## To do
Retype everything in the Beliaghata roads and transport text from "Beliaghata Main Road, which" down to "densely populated Beliaghata.".

## Quoted passage
========================

Beliaghata Main Road, which is one of the city's major connectors, connects Eastern Metropolitan Bypass to Central Kolkata. Eastern Metropolitan Bypass (in short EM Bypass), which is the most important highway of Kolkata, passes along the eastern boundary of Beliaghata. CIT Road (Hem Chandra Naskar Road) also starts from Beliaghata Main Road (at CIT More) and connects the locality with Ultadanga. Many buses and auto-rickshaws ply along these roads. Canal Side Road (Chaulpatty Road), which runs beside Beliaghata Canal, helps light vehicles to move around through the densely populated Beliaghata.

However, Beliaghata has a police station at CIT More near Subhas Sarobar and this police station is in the control of a huge area. Traffic jam being the main problem here, police are working hard to make smooth flow of vehicles. Beliaghata has 4 major crossing points:- first is Building More (Chingrighata), second is CIT More, third lies between CIT More and Sealdah i.e. Alochhaya Cinema bus stop and fourth crossing over the Beleghata Canal (Khalpool).

Sealdah Station, one of the major railway-terminals of the city, is the nearest railway station.

The Phoolbagan metro station serves this area.

========================

## Raw data

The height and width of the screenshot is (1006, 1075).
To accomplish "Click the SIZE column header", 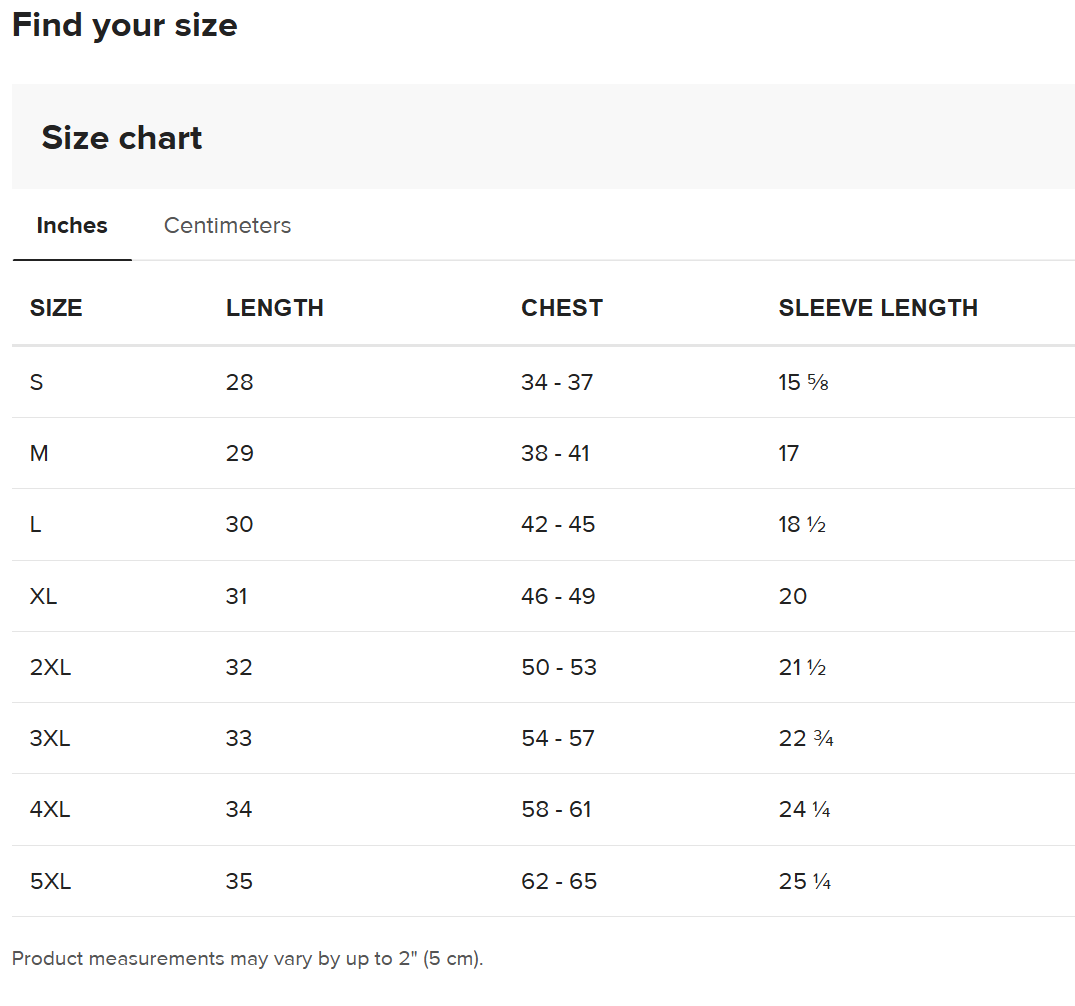I will tap(56, 308).
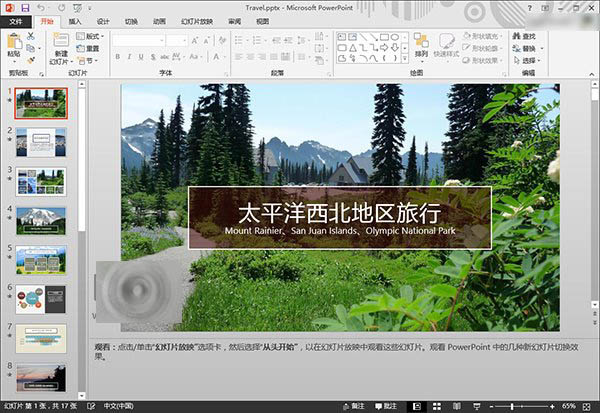
Task: Select the right arrow shape in gallery
Action: click(x=384, y=48)
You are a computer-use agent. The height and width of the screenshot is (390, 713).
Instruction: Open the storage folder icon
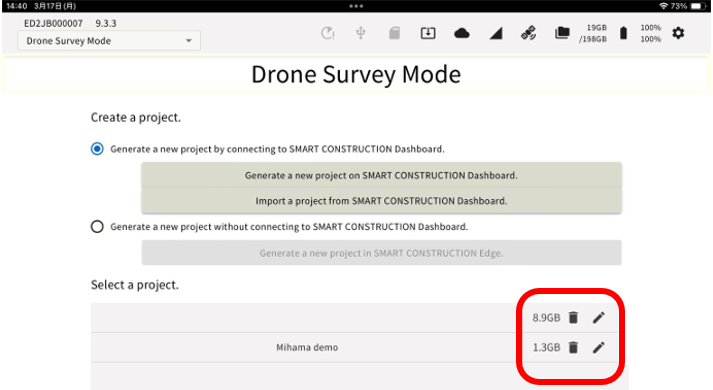point(562,33)
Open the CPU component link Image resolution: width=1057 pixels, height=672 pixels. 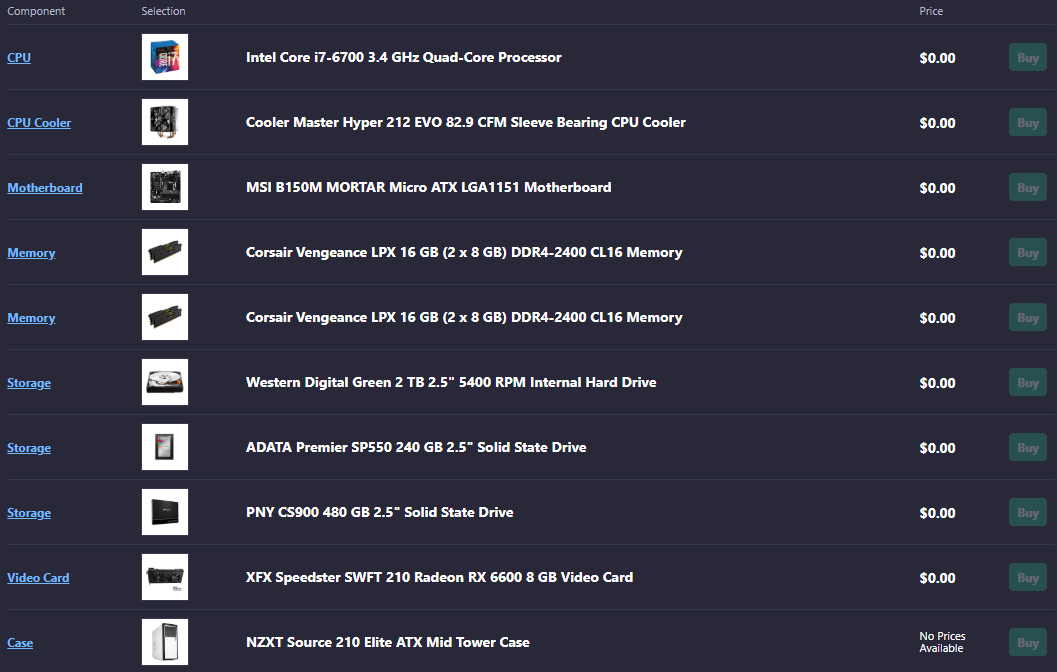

========================

## Problem solution
Beliaghata Main Road, which is one of the city's major connectors, connects Eastern Metropolitan Bypass to Central Kolkata. Eastern Metropolitan Bypass (in short EM Bypass), which is the most important highway of Kolkata, passes along the eastern boundary of Beliaghata. CIT Road (Hem Chandra Naskar Road) also starts from Beliaghata Main Road (at CIT More) and connects the locality with Ultadanga. Many buses and auto-rickshaws ply along these roads. Canal Side Road (Chaulpatty Road), which runs beside Beliaghata Canal, helps light vehicles to move around through the densely populated Beliaghata.